In 2002, after months lobbying Údarás na Gaeltachta, they were told Achill was to get a call centre. The information they received was that a Cork-born, Scottish-based entrepreneur called Pearse Flynn, who had a call centre based in Glasgow called Contact 4, was looking to add Achill as his third call centre in Ireland, having already had premises in Donegal and Kerry. Despite problems getting suitable communication infrastructure into Achill, Contact 4 opened its doors for operation last July.
The call centre which is based in the One-Stop shop in Achill Sound now employs 23 people on a full-time basis and 15 part-time staff, along with team managers. Contact 4 is an out-sourced contact centre and provides services to insurance, telecom and financial companies.
The manager of the Achill Centre of Contact 4, Mr James Dunlop, said they are very pleased with the progress the centre has made in Achill since it opened in July and the standard among the staff is very high. He said the company was very lucky with the retention rate of staff and feels this is one of the strong attractions of locating call centres in small communities. He noted that in large cities, where call centres can employ up to 700 people, a lot of time is taken up in training, as employees come and go on a regular basis, but in places like Achill the local people see the jobs as long-term ones.
Despite employing nearly 40 people of all ages, James feels the big challenge for Contact 4 in Achill in the coming months is getting more staff to cater for the increasing demand in work.
“The standard of the people we have in general is very high. We only started a few months ago and so far we are pleased with the people we have got, but we need more. The biggest challenge we have here is maintaining the numbers, we are very lucky that the attrition rate is very low, so the people we are getting in are very happy to stay here. We have about 46 desks which can be filled so we have room to expand further, and if we have the people coming through the door we will certainly have work for them. We have more work than people at the moment, which is a good thing, especially when you are looking to the future,” he explained.

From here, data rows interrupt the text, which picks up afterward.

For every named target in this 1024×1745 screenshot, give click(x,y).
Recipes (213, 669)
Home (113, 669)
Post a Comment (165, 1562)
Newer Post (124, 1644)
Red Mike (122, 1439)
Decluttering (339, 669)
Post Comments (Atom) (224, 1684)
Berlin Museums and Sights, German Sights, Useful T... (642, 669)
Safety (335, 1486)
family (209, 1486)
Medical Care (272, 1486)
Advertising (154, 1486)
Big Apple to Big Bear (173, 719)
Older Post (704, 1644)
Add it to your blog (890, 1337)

While James and his team are generally looking for confident people to work on phones, he finds that once people start getting used to the job they gradually grow into their position. They usually start people on call surveys campaigns before moving them on to telesales where they can gain commission on the amount of sales they make in a week.

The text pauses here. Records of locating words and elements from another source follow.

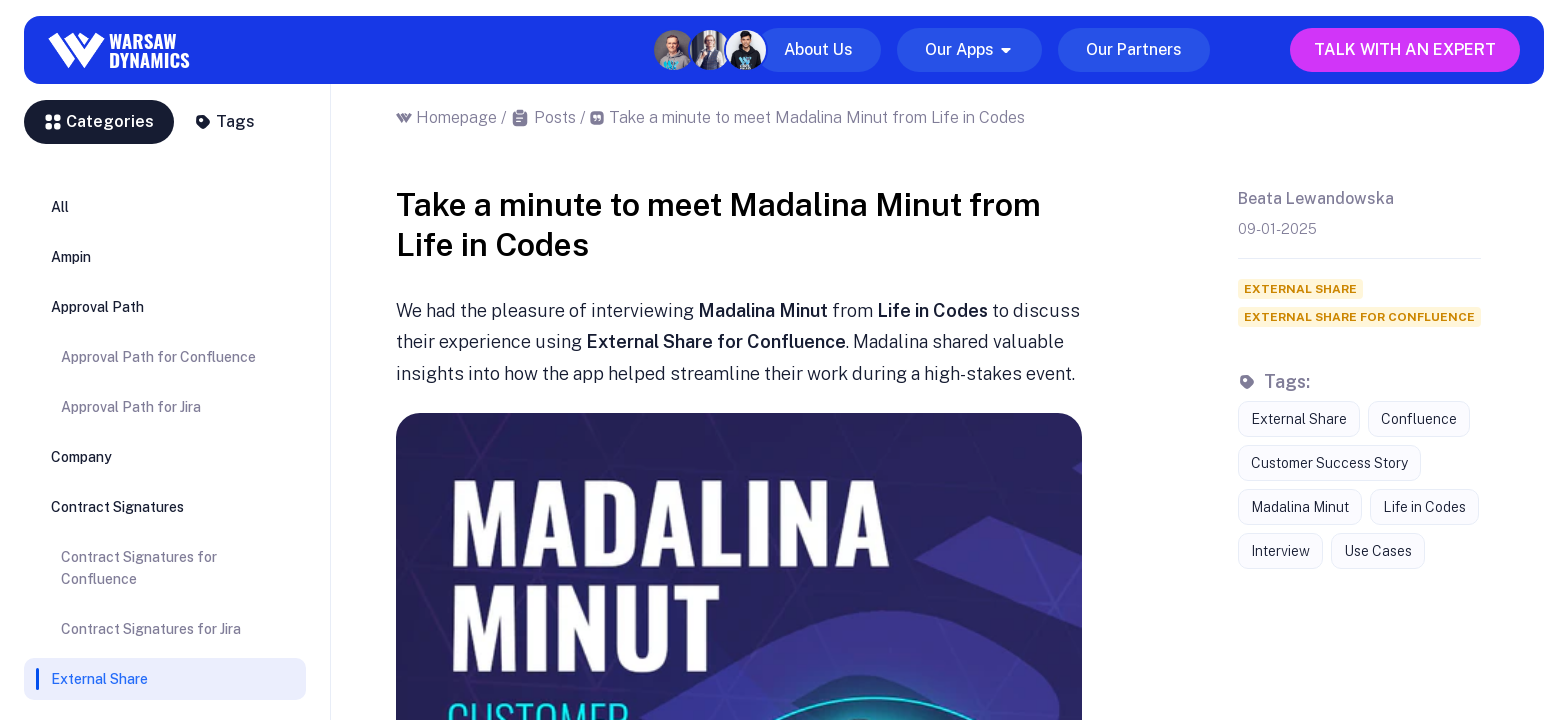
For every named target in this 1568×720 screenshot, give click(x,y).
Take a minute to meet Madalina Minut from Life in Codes (817, 117)
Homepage (456, 117)
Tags (224, 121)
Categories (99, 121)
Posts (555, 117)
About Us (818, 49)
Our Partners (1134, 49)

“A lot of centres are boring and a that’s a challenge from a management point of view, but the natural resource here is so positive and that is testament to the staff; they do not need a great deal of motivation. I’ve been to a number of call centres and it is very clear there is something missing and that something is motivation to work.”

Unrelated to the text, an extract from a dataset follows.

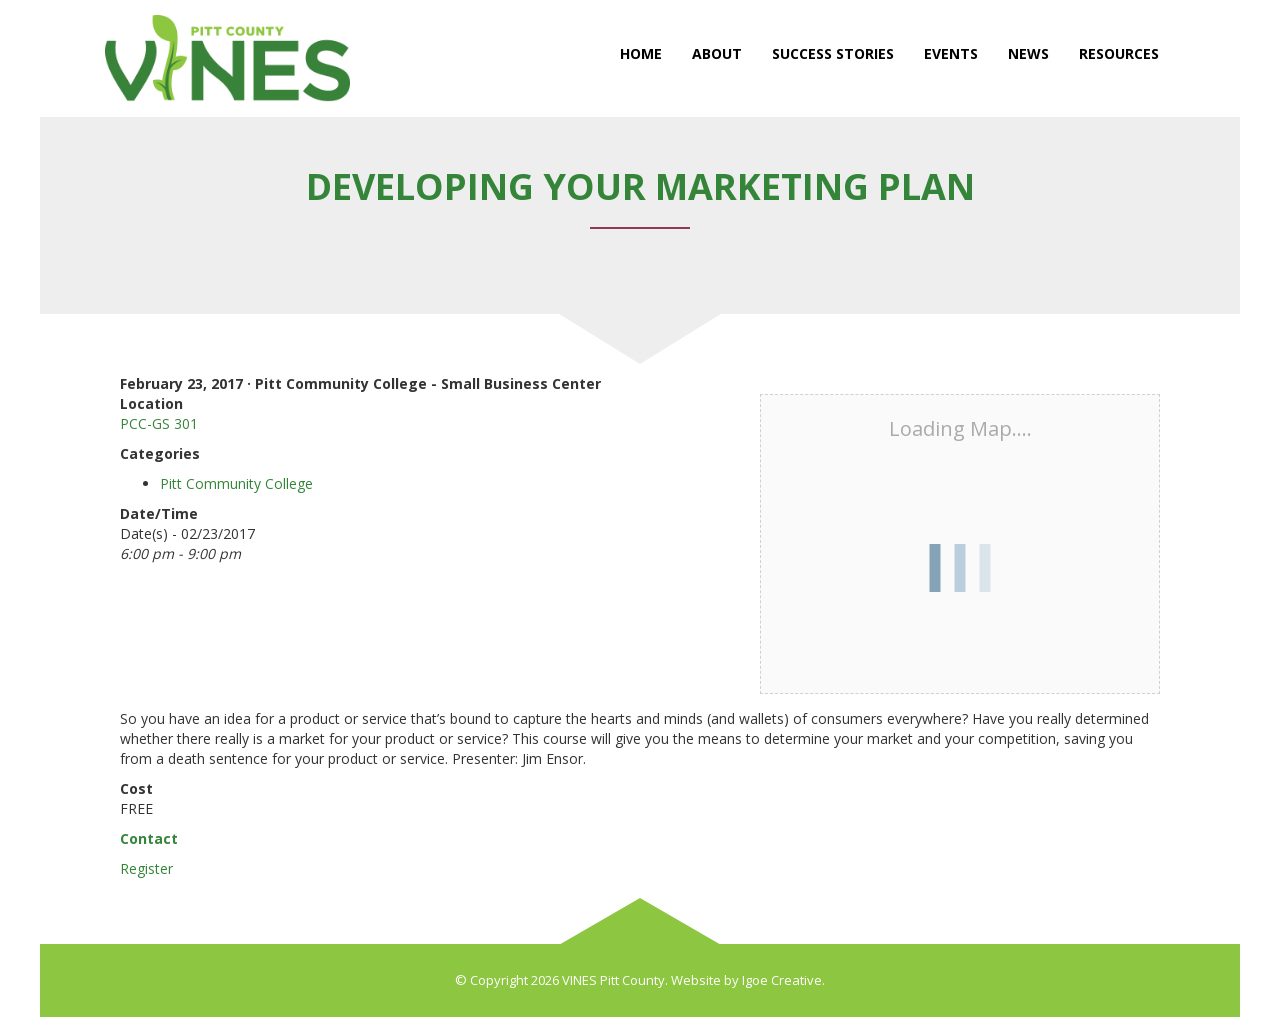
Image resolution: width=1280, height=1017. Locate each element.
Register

Mary Boyle from Currane has been working in Contact 4 since it opened in July and, despite not working in a call centre before, she feels she is growing into it and is enjoying the work.
“I attended a call centre course about four years ago, so when the job came I went into it. It was a bit daunting at first but it is grand once you get into it. We had two days training and on the third day we went live and it has gone quite well since. It is a good laugh here, talking to each other between calls. It can be stressful if you take it to heart, but you have to take the good with the bad. I have recommended the job to other people and would continue to recommend it,” said Mary.
Terence Dever of CFAA believes the success of Contact 4 shows that these types of industries are what is needed in Achill and they are in negotiations with Údarás an Gaeltachta with a view to attracting another call centre to the island. He feels Contact 4 will be in Achill for a number of years and believes it will continue to provide the long-term employment for the community.